START Source text

What would our world look like if everyone believed this? How would people treat themselves and each other? Let us know what you think.

Wednesday, July 18, 2007

Naming the Scarcity Paradigm

A paradigm is a way of looking at things, yourself, or the world which we are often unaware of. Paradigms can remain unconscious or invisible to us – and yet determine how we see things and our actions. One commonly referenced quote on the effect of paradigms from Albert Einstein is “You cannot expect to be able to solve a complex problem using the same manner of thinking that caused the problem.”

Lynne Twist in her book The Soul of Money, outlines two paradigms, the predominant paradigm which she names the Scarcity Paradigm. She says this lie about scarcity is based on what she calls three toxic myths:
1.) There isn’t enough,
2.) More is better, and
3.) That’s just the way it is.
The predominant emotion that results from believing these myths is fear. Here is how they play out.

There isn’t enough. When we fear there isn’t enough, and that someone is going to get left out we try to get as much as we can so we aren’t the one left out. And our fear of not getting enough leads us to keep seeking more, which results in others not having enough.

END Source text
START Listed entries

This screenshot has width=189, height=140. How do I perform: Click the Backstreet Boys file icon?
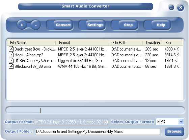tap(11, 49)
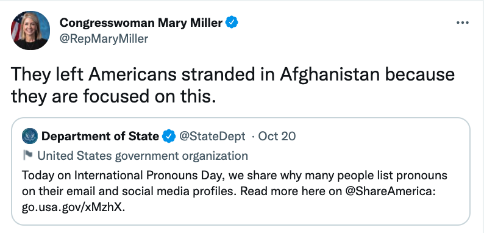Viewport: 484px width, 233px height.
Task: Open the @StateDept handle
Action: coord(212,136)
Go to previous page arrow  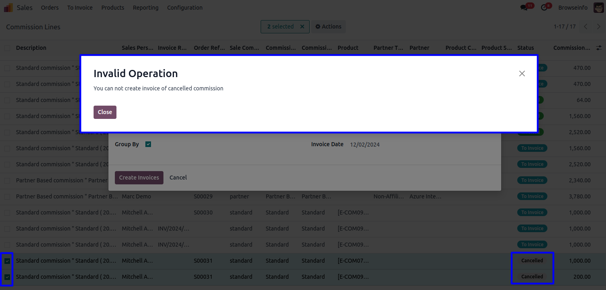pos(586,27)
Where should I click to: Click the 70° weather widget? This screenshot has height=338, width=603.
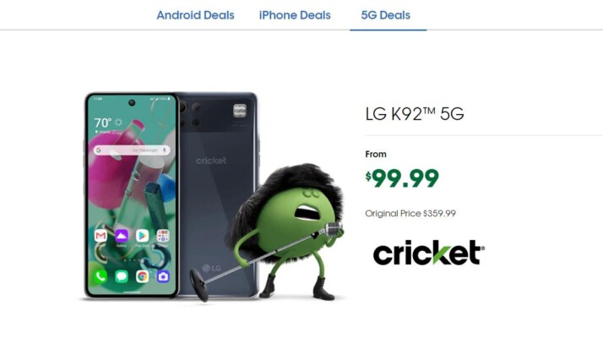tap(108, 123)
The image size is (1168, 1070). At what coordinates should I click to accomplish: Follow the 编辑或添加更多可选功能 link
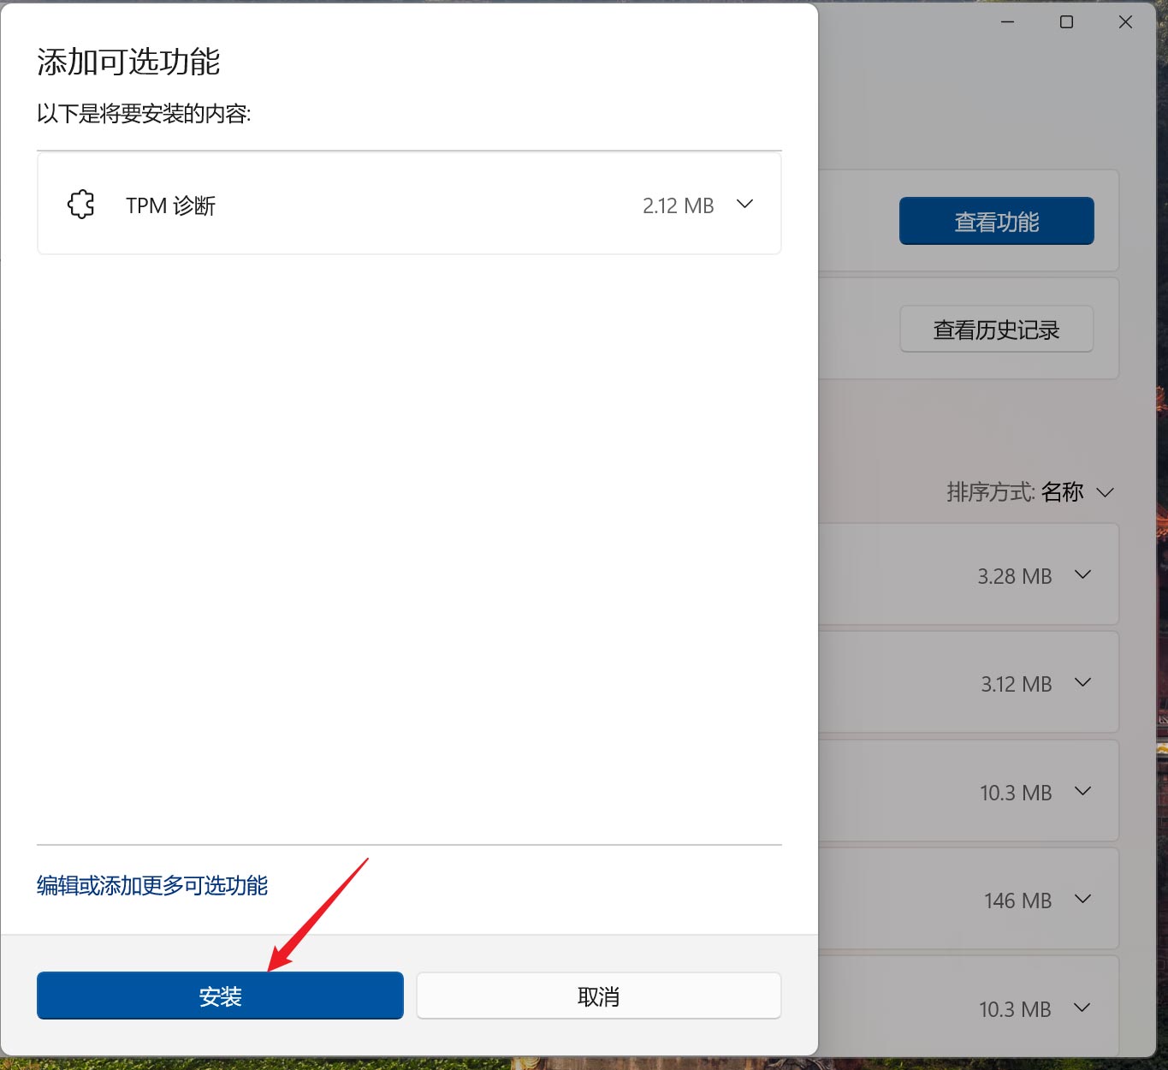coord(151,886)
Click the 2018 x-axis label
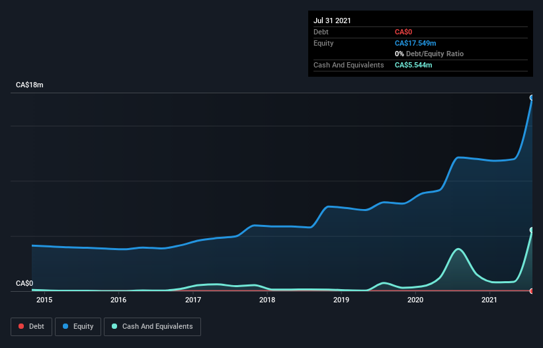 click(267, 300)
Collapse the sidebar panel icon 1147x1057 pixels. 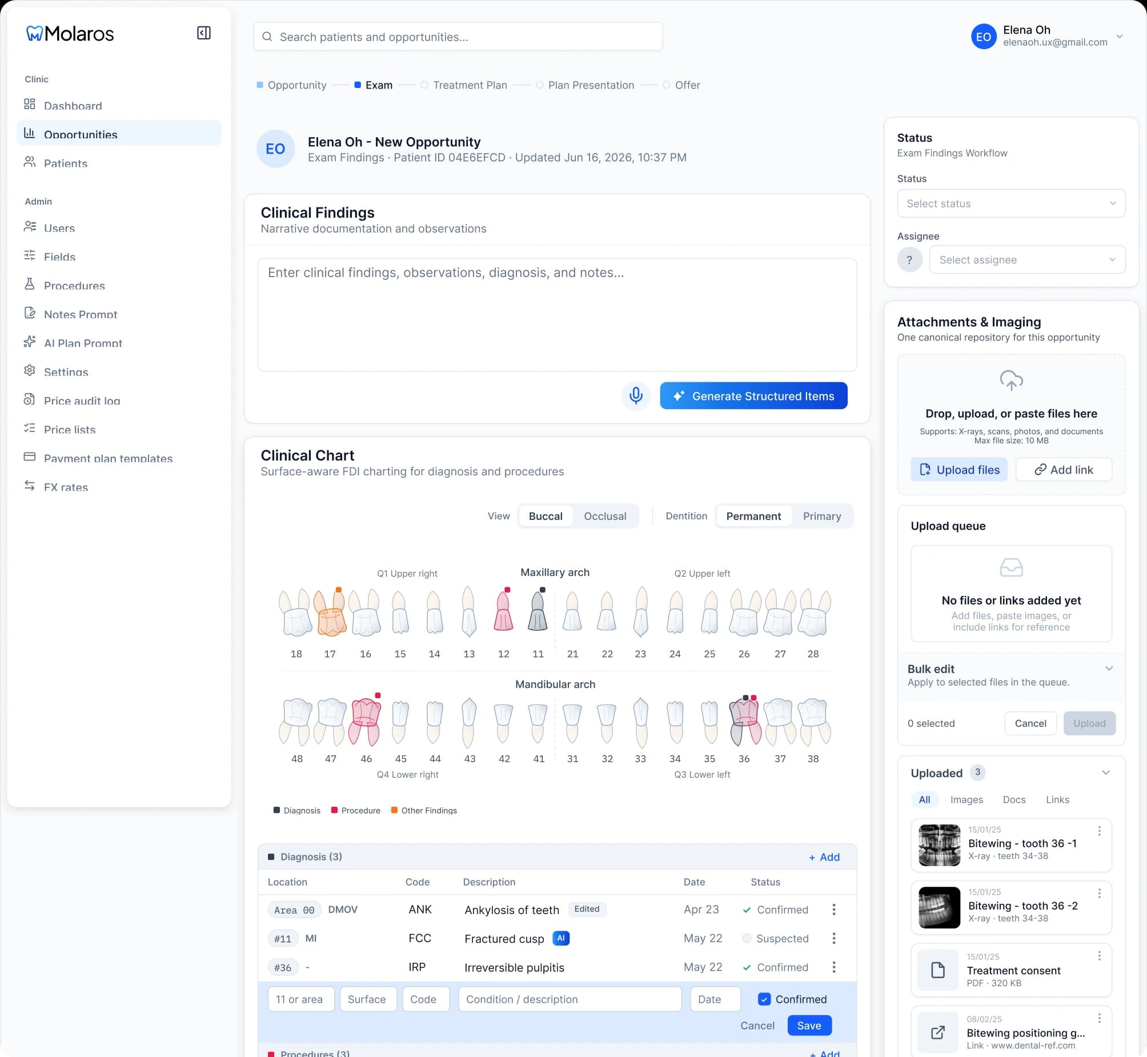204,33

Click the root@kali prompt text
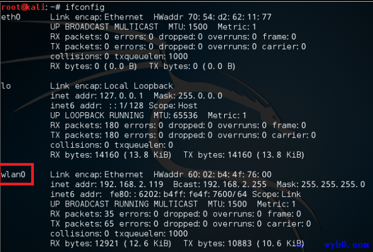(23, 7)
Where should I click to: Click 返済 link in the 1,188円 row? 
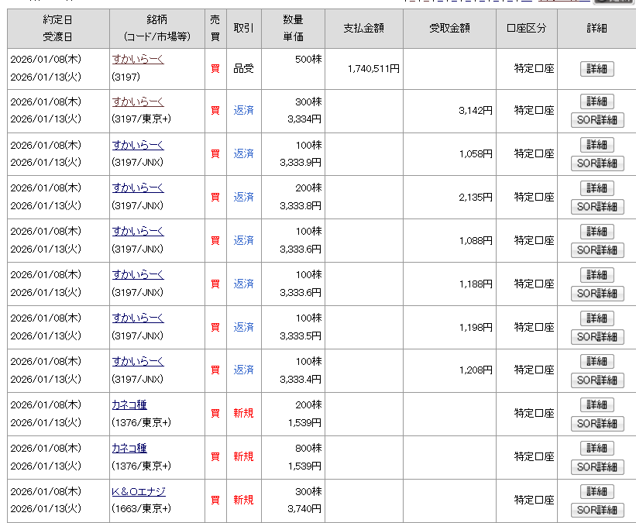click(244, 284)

END Listed entries
START Listed entries

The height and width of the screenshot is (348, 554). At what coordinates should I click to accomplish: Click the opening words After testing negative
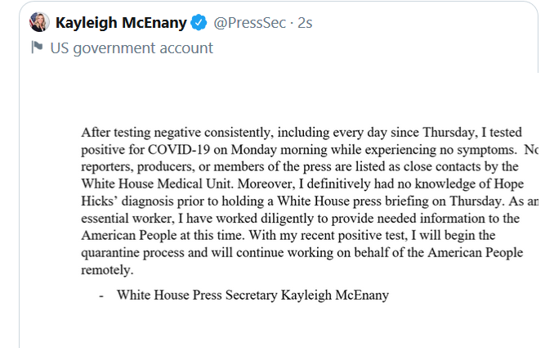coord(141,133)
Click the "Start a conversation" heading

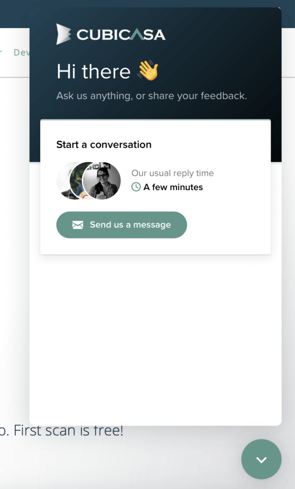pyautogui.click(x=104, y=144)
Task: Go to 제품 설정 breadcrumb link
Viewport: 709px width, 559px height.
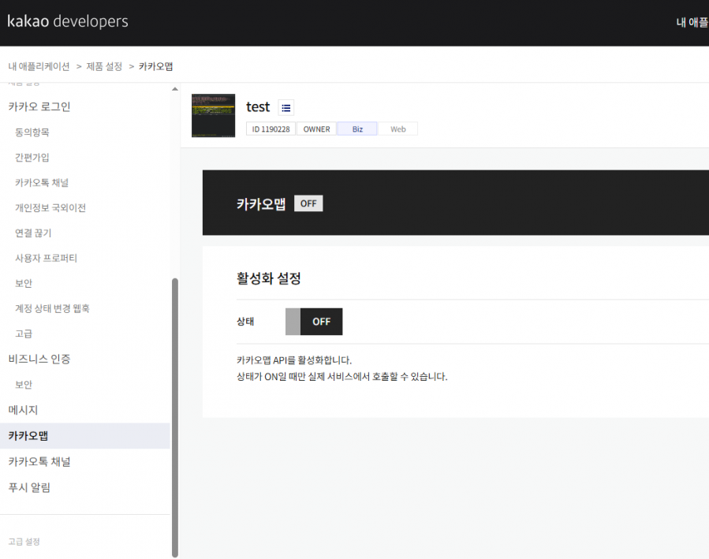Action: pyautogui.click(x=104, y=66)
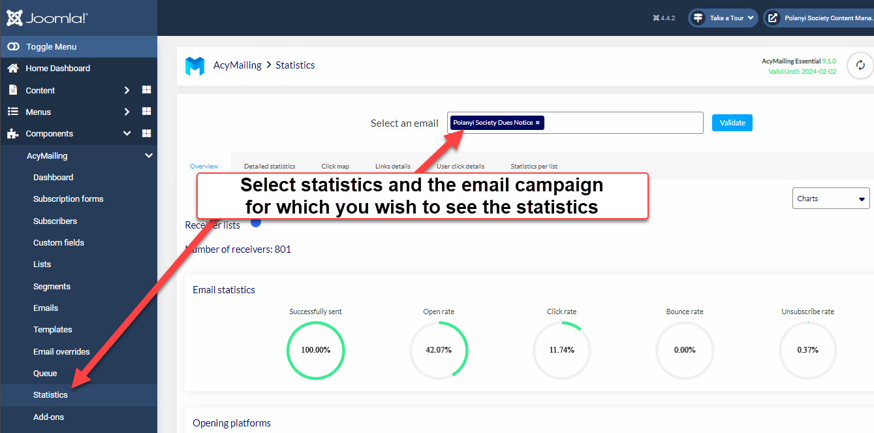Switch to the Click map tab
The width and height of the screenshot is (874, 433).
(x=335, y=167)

END Listed entries
START Listed entries

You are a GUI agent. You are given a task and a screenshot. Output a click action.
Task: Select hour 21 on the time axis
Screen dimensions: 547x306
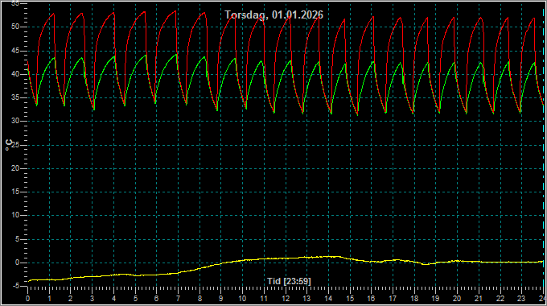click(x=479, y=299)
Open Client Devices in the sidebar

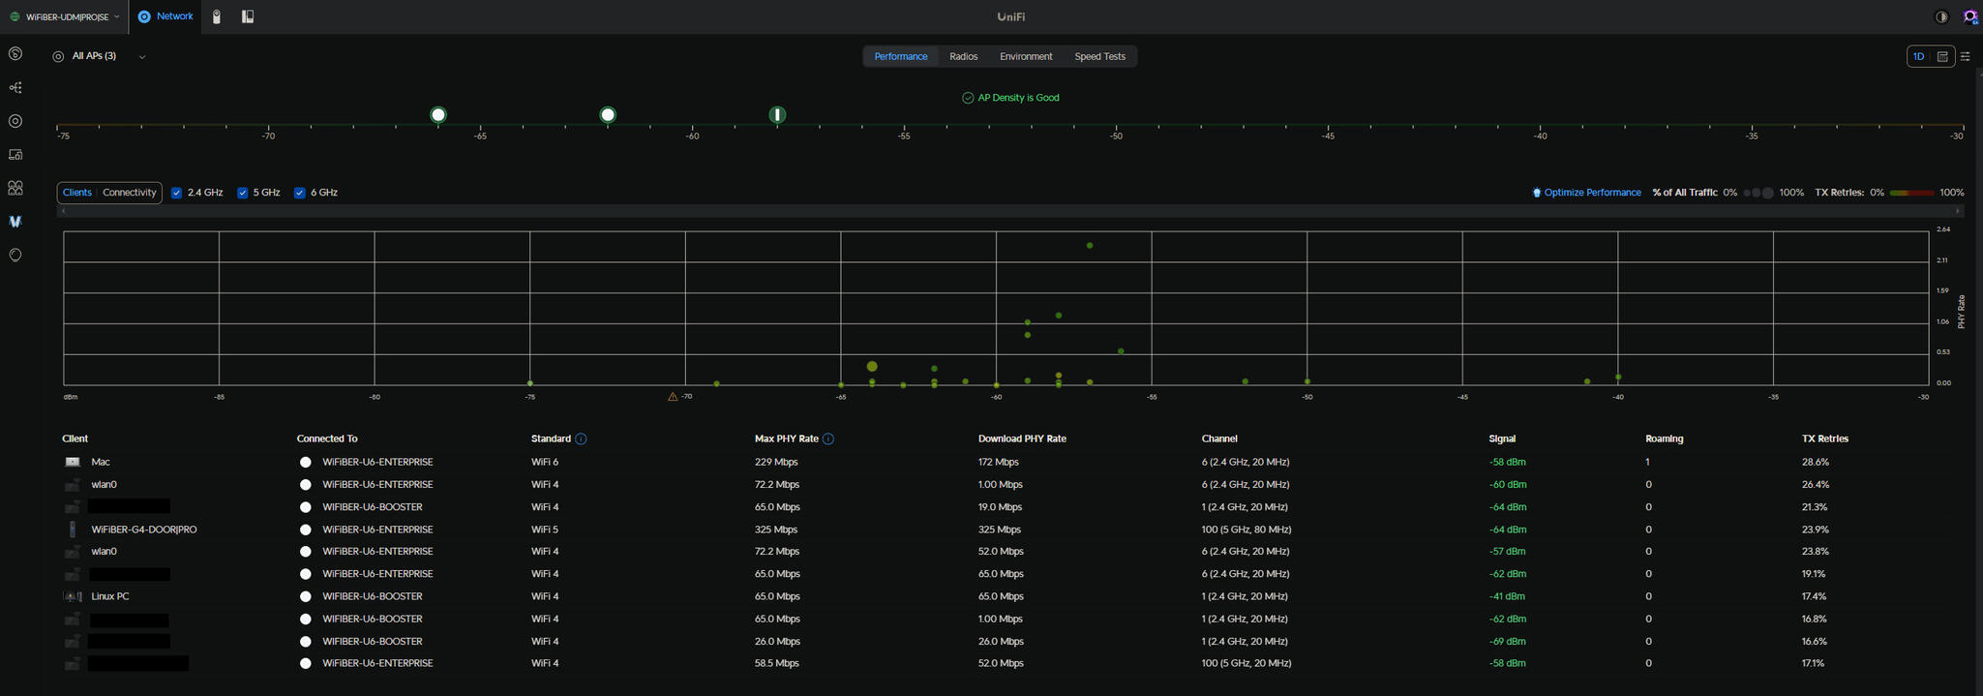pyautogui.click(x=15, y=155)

END Listed entries

--- Check your understanding ---
[1] In the piece on the Scarcity Paradigm, what emotion results from believing the three myths?
[2] Pick up the piece on the Scarcity Paradigm after its last sentence and keep writing it.
The records come from a separate source.

--- Answers to the problems ---
[1] Fear.

[2]
More is better. If no matter what we have, more is viewed as better then it becomes impossible to have enough. Enough is completely unattainable. The constant pursuit for more and more functions like an addiction.

This is also true with how we view our work. If more is better, and nothing is ever enough – no matter how much we work it is never enough. We mindlessly go from task to task in a race that we can never win or stop.

This myth also places higher value on people with more, and a judgment of inferiority on people that have less. This allows us to blame people who do not fare well in the inequitable distribution of resources for their lack, and feel that they deserve less.

That’s just the way it is. This myth creates feelings of helplessness and hopelessness which lead people to feel resigned to the current situation. And, this myth ignores the fact that things are the way they are -- because people created them this way. Everything, all of our systems, our economic system, currency, the way we measure GNP, all of it was created by people. The reality is that people can change things, but not when they are rendered hopeless and resigned.

The reality is that there is currently more than enough for all. It isn’t currently distributed this way, and there might not be in the future if the current levels of over consumption continue, but there is now.

So what’s the alternative? Viewing the world through a paradigm of Sufficiency, a you-and-me paradigm rather than a you-or-me paradigm. She details the three truths of the Sufficiency paradigm: 1.) Money is like water, 2.) What you appreciate appreciates, and 3.) Collaboration creates prosperity.

Check back for more on sufficiency in the next post.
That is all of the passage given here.